The composition is built upon two diagonals. 1 is composed of the divan upon which the figure sits and the other of the determine, the towel beneath her and the standing attendant. With each other, they sort a cross, with the woman’s torso at its fulcrum.

While Girl Possessing Her Hair Combed has been in contrast to Rembrandt’s exquisite nude, Bathsheba at Her Bathtub, there is an critical difference: Rembrandt’s painting depicts a biblical tale of terrific pathos, whilst Degas’ scrutiny of the design is set in a contemporary inside. Even so, the pliant pores and skin of Degas’ bather is sensual sufficient to remember other influences, perhaps the odalisques of Ingres and Delacroix.

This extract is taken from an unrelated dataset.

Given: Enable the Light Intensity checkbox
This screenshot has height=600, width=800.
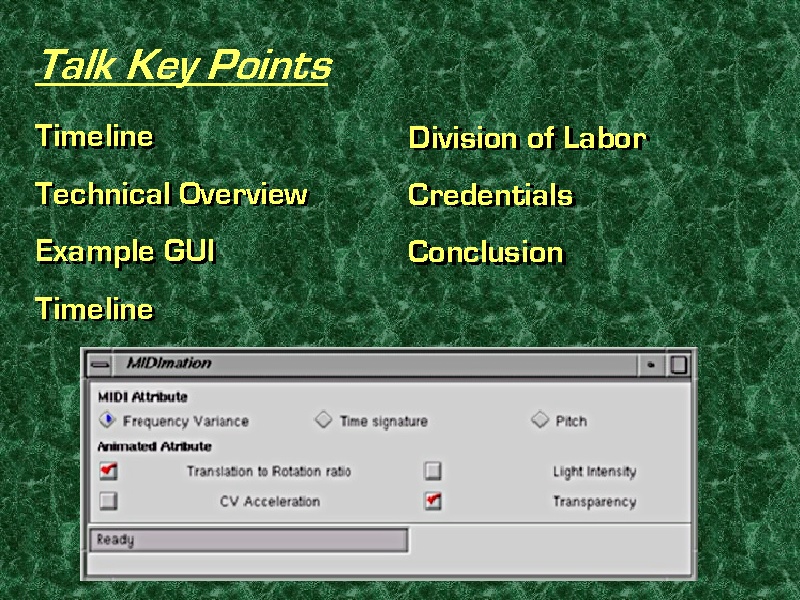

Marjorie Shelley, a conservator at the Metropolitan Museum of Art, notes the fragility of this get the job done. Some of Degas’ pastels were being composed of artificial colorants that are susceptible to fading, and the operates must therefore be exhibited in subdued lighting. A even more complication is the paper. “Degas chose lower-excellent, machine-made, wooden-pulp sheets for their shade and rough texture,” states Shelley. “His mounter wrapped and glued them at their edges to millboard panels designed of recycled paper, which supplied Degas with a good area to work on and enabled him to easily spot the completed composition in a body.”

Jerry N. Weiss is a contributing author to great art magazines. He teaches at the Artwork Learners League of New York.